National Investigation Reveals Widespread Problems

The Investigative Journalism Bureau examined maternal and neonatal morbidity and mortality across Canada, reviewing numerous cases like Mikkola's. Their investigation found that Canadian women are dying preventable pregnancy-related deaths and experiencing other adverse effects during childbirth.

Canada performs poorly at tracking maternal deaths compared to international standards. While data shows a doubling in the maternal mortality rate for the decade ending in 2024, many experts believe this reflects improvements in record-keeping rather than an actual dramatic rise in deaths.

Deaths during pregnancy, childbirth, or following childbirth remain rare, but the investigation demonstrates that health providers are consistently missing opportunities to improve childbirth outcomes through better data collection and response systems.

Preventable Causes Going Unaddressed

According to McMaster University obstetrician and researcher Rohan D'Souza, Canada lags behind high-income European countries in tackling the "big three" leading causes of maternal morbidity and mortality:

  • Postpartum hemorrhage
  • Hypertension
  • Sepsis

"The deaths from these causes are completely preventable," D'Souza emphasized. "It's about access. It's about equity."

For Mikkola, the problem manifested as healthcare providers failing to recognize clear warning signs. "I was trying so hard to advocate for myself and be like, 'I don't think this is normal.' And then just got the runaround," she recalled. "I was told that everything I was experiencing was normal until they realized, 'Oh f—, this is not.'"

Delayed Diagnosis and Treatment

At seven weeks postpartum, still passing clots the size of apricots, Mikkola finally received an ultrasound appointment booked by her midwife. The radiologist discovered something concerning but unidentified in her uterus.

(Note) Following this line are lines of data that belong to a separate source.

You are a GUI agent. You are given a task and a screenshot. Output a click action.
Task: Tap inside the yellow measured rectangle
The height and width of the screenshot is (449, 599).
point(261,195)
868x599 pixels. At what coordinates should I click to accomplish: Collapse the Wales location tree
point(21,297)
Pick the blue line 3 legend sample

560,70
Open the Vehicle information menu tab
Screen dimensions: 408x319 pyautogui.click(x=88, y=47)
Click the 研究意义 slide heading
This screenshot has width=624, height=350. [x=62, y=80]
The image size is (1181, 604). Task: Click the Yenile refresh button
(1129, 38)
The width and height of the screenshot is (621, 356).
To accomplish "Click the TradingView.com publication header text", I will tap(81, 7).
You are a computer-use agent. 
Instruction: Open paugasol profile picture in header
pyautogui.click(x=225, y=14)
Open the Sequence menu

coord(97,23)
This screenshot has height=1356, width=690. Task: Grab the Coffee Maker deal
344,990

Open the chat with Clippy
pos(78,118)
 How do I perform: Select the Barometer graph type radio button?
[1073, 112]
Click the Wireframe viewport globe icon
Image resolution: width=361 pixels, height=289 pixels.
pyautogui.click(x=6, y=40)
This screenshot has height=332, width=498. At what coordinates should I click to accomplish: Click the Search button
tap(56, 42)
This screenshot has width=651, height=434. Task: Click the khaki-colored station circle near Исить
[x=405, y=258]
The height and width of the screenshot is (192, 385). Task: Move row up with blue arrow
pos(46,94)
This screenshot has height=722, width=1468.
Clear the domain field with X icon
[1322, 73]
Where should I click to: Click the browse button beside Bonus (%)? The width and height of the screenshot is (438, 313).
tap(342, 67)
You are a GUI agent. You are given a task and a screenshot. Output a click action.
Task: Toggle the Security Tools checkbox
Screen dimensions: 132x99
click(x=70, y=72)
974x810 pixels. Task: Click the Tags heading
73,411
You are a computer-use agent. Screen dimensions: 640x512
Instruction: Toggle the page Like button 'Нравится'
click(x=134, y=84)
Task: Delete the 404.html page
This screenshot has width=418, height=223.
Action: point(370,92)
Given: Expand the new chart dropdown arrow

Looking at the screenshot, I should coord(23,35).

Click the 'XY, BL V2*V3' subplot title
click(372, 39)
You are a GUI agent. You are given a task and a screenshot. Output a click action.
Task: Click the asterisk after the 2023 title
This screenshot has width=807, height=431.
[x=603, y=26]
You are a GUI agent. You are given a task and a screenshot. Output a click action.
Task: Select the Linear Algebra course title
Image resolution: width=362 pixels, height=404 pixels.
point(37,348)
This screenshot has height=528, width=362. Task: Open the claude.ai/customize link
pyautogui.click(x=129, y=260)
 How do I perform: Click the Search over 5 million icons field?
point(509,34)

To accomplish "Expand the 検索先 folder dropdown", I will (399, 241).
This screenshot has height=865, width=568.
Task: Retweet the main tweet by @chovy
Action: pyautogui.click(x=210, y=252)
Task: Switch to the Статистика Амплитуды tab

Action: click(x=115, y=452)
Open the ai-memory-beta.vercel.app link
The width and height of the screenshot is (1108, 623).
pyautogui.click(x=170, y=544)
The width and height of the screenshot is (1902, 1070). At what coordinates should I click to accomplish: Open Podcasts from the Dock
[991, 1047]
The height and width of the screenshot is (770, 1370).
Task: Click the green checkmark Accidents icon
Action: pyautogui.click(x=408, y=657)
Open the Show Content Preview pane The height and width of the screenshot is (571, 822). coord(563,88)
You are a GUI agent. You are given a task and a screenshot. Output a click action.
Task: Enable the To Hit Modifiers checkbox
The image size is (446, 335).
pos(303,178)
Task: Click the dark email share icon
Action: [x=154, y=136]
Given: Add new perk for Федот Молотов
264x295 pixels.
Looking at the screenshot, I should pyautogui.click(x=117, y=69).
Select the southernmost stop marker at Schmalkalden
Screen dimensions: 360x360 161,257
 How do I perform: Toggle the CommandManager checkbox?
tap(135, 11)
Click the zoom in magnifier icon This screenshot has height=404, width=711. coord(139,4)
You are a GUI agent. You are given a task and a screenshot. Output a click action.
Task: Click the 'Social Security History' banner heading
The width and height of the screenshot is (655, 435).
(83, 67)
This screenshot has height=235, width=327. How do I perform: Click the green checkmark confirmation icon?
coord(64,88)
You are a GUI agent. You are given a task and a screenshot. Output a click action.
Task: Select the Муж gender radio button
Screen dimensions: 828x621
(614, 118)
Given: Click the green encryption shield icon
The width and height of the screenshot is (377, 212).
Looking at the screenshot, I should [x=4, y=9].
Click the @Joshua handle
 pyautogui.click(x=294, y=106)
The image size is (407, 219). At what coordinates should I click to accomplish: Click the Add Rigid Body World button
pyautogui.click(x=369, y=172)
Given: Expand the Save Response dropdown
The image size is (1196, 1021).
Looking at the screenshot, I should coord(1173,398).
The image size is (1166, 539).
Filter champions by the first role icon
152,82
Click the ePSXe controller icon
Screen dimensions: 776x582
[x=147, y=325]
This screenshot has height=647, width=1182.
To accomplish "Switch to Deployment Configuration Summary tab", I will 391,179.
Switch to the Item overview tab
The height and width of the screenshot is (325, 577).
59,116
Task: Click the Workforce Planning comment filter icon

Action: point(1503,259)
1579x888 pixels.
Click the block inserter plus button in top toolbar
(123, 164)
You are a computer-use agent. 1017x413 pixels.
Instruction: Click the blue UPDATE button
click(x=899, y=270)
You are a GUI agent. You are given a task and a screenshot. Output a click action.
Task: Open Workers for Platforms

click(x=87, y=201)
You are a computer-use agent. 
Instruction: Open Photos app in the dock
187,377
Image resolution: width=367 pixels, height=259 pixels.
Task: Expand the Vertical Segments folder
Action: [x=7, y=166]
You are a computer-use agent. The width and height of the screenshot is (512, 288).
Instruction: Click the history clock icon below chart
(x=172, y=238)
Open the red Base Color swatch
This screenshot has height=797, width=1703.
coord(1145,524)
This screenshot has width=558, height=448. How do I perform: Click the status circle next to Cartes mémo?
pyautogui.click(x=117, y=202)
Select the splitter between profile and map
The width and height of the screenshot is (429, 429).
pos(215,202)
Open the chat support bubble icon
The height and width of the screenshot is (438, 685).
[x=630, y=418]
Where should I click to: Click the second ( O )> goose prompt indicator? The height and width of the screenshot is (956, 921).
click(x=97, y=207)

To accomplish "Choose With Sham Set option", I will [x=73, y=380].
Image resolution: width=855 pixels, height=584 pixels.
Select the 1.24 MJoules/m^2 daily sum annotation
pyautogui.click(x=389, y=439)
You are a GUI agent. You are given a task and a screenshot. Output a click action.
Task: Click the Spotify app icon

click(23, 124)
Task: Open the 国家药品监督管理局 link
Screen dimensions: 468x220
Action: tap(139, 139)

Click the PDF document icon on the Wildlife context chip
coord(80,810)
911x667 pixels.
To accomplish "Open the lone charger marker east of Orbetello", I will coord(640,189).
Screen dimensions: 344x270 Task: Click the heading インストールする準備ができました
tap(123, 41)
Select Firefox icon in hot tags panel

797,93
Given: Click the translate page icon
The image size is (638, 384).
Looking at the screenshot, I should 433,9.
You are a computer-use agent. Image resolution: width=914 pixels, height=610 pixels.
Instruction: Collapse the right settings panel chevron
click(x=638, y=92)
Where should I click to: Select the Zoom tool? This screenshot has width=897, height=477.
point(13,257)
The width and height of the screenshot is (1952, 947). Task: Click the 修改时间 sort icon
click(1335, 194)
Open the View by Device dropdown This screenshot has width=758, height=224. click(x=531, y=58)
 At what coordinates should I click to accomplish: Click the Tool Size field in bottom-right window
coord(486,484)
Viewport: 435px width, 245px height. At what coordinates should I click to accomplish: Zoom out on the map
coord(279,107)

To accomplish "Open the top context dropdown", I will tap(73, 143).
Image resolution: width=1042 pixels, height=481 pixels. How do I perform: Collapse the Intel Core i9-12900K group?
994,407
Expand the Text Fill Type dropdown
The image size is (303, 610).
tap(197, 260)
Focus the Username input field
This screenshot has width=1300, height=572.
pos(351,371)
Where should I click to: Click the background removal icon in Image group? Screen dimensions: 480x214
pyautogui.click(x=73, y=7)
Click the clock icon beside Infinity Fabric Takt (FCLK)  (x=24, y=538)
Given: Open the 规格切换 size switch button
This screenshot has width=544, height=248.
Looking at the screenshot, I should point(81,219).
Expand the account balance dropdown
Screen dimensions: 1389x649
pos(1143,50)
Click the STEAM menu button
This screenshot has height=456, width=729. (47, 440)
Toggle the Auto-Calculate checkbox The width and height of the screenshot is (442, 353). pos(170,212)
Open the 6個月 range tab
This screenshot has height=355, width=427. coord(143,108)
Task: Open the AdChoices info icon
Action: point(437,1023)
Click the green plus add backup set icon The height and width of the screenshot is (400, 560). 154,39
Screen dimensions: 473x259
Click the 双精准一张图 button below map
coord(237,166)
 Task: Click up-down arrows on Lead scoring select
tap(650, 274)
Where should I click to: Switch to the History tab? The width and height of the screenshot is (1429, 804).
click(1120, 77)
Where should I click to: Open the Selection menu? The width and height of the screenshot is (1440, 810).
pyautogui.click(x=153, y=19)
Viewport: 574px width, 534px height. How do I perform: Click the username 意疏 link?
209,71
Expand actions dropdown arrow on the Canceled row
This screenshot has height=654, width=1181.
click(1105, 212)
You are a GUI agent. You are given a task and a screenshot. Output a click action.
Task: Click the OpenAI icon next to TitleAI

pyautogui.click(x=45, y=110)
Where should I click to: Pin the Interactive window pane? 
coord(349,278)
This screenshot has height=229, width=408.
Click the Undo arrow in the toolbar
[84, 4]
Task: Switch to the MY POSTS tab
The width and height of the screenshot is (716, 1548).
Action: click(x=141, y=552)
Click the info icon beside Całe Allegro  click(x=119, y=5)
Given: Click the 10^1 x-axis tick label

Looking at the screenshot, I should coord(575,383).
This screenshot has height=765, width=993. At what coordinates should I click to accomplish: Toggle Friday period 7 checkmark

Despite the radiologist's urging to return to the emergency room, Mikkola was sent home again because the hospital lacked sufficient staff for immediate surgery. Two days later, she returned for what was promised as a routine procedure to remove tissue from her uterus, but the operation stretched far longer than anticipated.

The investigation reveals that such experiences are not isolated incidents but rather symptoms of broader systemic failures in Canada's maternal healthcare tracking and response systems. Without consistent, accurate data collection across provinces, identifying patterns and implementing nationwide improvements becomes nearly impossible, leaving women vulnerable to preventable complications during one of life's most vulnerable moments.